#### Page text
......
# New Series- Gesshin Kagekiyo (maybe the most badass thing yet)



## JBroida

From the video description and the product link:

In this video, we introduce our new Gesshin Kagekiyo series. This is something we have been working on for a few months now, together with one of our partners in Japan. Sara and I are very excited to finally be able to introduce it. These knives represent some of the highest level of craftsmanship and quality we have seen. The blacksmiths, sharpeners, and even lacquer-ware craftsmen are all amazingly skilled, as can clearly be seen by simply looking at them. In fact, all of the craftsmen are certified craftsmen or dentou-kougeishi (a very prestigious honor). These knives have amazing fit and finish, spectacular grinds, some of the most beautiful handles and sayas we've seen on Japanese knives, and amazing geometry. They are really thin behind the edge, have great distal taper, and wide bevels, making them easier to thin and sharpen. The lacquer craftsmen uses real lacquer on these, not synthetic lacquer as more commonly used. Even the boxes are beautiful lacquer-ware. We currently have both blue #1 (carbon) and ginsanko (stainless) options available. We hope you guys are as excited as we are.

You can find these knives here on our website:
http://www.japaneseknifeimports.com/kitchen-knives/gesshin-kagekiyo.html

Thank you so much for watching. If you have any questions, please dont hesitate to contact us at [email protected] or check out our website www.JapaneseKnifeImports.com

Thanks.

-Jon and Sara

[video=youtube_share;mYYl6mbwQ9U]http://youtu.be/mYYl6mbwQ9U[/video]


----------



## jimbob

Badass is the perfect word. Me likey and wantey, especially the 270 kiritsuke shaped blue #1. Yes please.


----------



## cclin

I love Kagekiyo gyuto's geometry, do we have option for Red Lacquer Octagon Handle in near future ??
......
#### Data provided
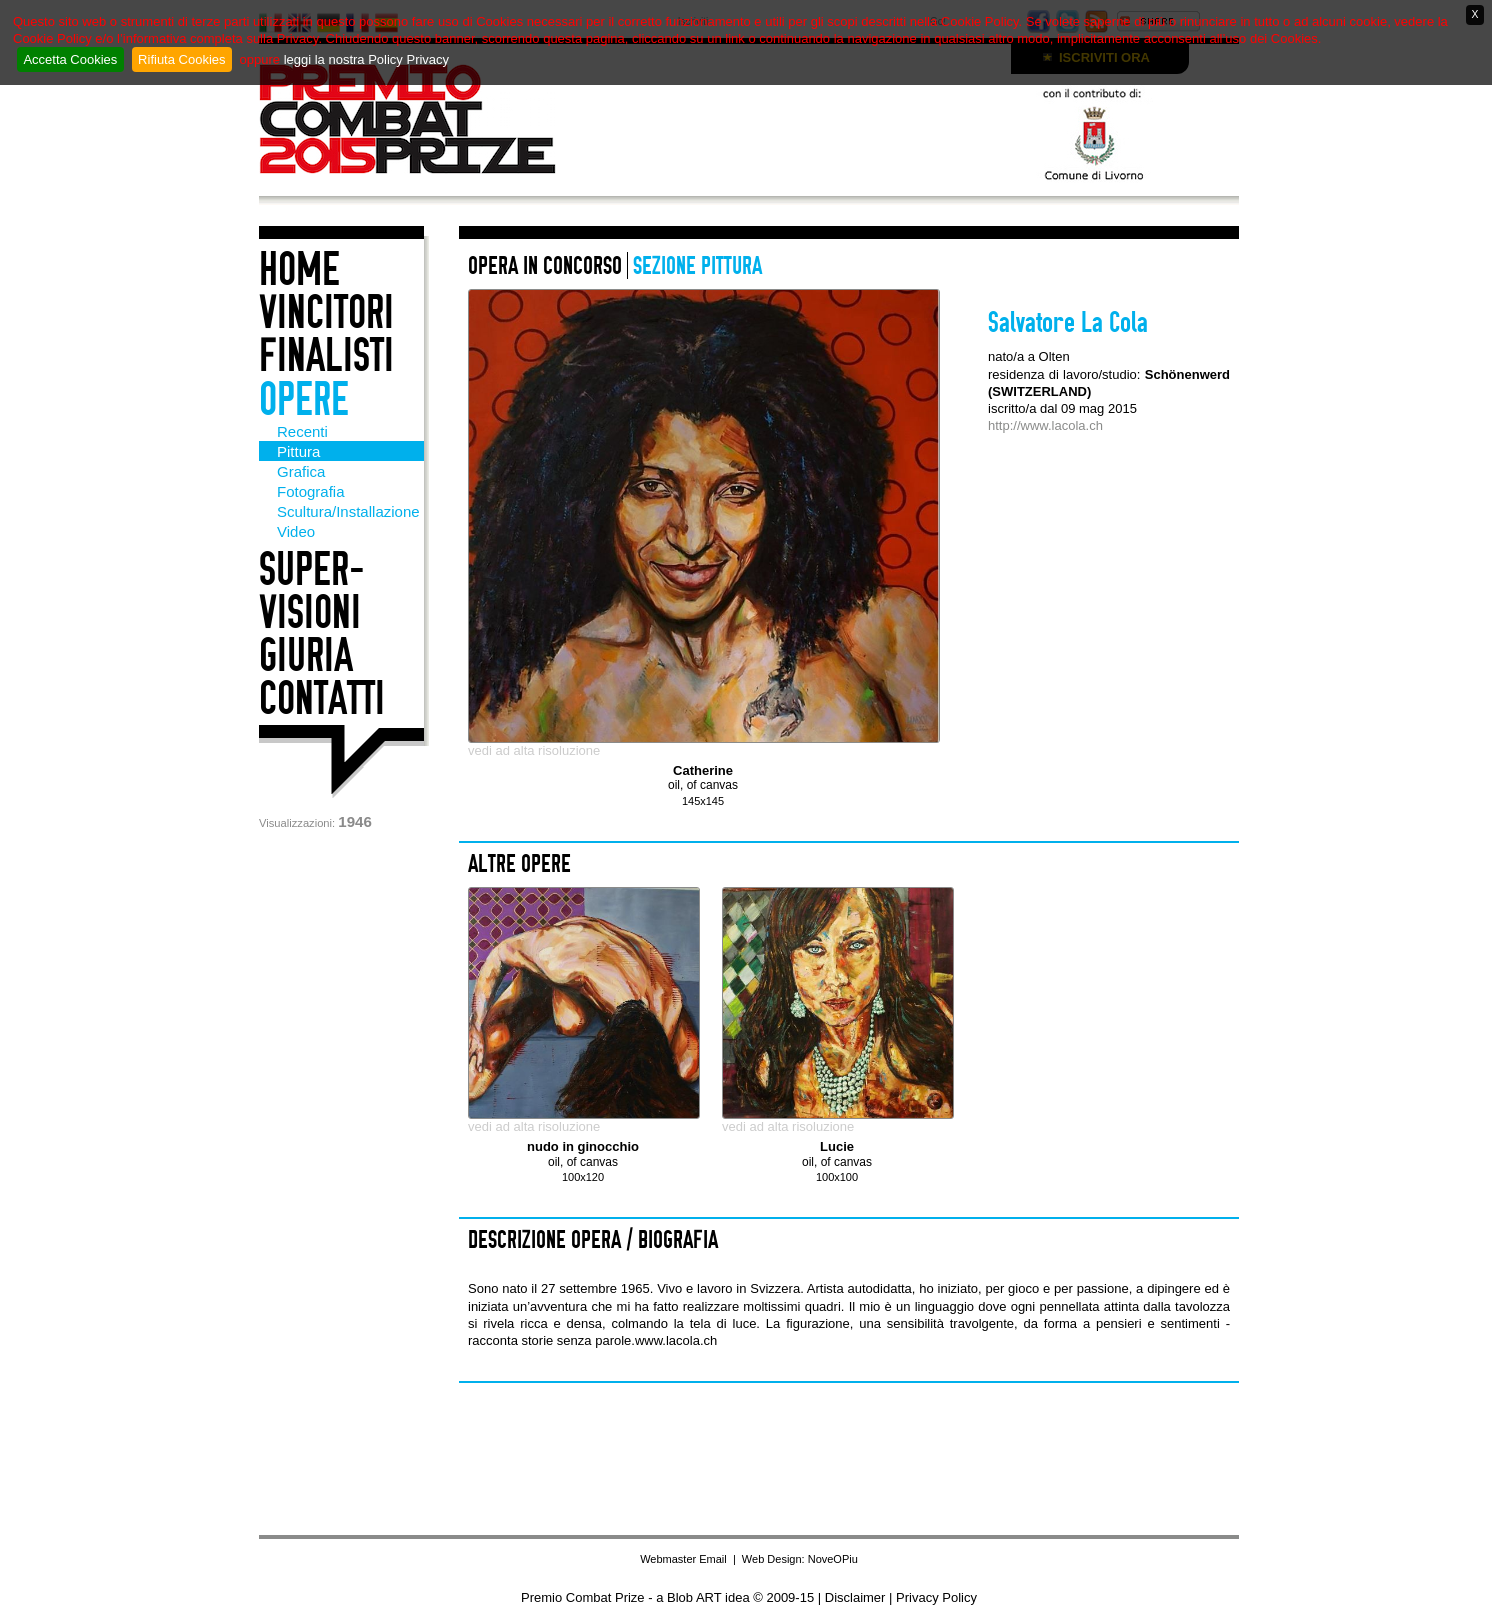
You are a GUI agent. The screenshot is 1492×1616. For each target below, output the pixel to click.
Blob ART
......
#### Task 1
Copy the passage of the Gesshin Kagekiyo knife thread between "-Jon and Sara" and "#1. Yes please.", inclusive, word for word.
#### Task 2
Write the next part of the forum thread about the Gesshin Kagekiyo knives, picking up after its final post.

#### Task output 1
-Jon and Sara

[video=youtube_share;mYYl6mbwQ9U]http://youtu.be/mYYl6mbwQ9U[/video]


----------



## jimbob

Badass is the perfect word. Me likey and wantey, especially the 270 kiritsuke shaped blue #1. Yes please.

#### Task output 2
----------



## Chuckles

Stunners to be sure.


----------



## Asteger

Wow those blades look great


----------



## EdipisReks

Beautiful!


----------



## Zwiefel

Gorgeous. I find myself surprised to realize that I'm liking the kiritsuke-tipped version as much as the standard gyuto.


----------



## heldentenor

Someone buy one and pass it around! These look sweet.


----------



## mzer

Very fancy.


----------



## labor of love

heldentenor said:


> Someone buy one and pass it around! These look sweet.



lol


----------



## Anton

Jon, Any plans to offer in white steel? 

Can you give any further detail on stainless, composition, etc?


----------



## JBroida

Not at this time... I looked at a number of options before deciding on these. There are many reasons I had for going about this the way I did, but I think the blue 1 and ginsanko will be great for our customers.


----------



## mzer

Does a kiritsuke gyuto function well as a tall sujihiki just as a real kiritsuke is shaped half way from a yanagi?


----------



## Anton

Fair enough. thank you 

Will drop by


----------



## JBroida

mzer said:


> Does a kiritsuke gyuto function well as a tall sujihiki just as a real kiritsuke is shaped half way from a yanagi?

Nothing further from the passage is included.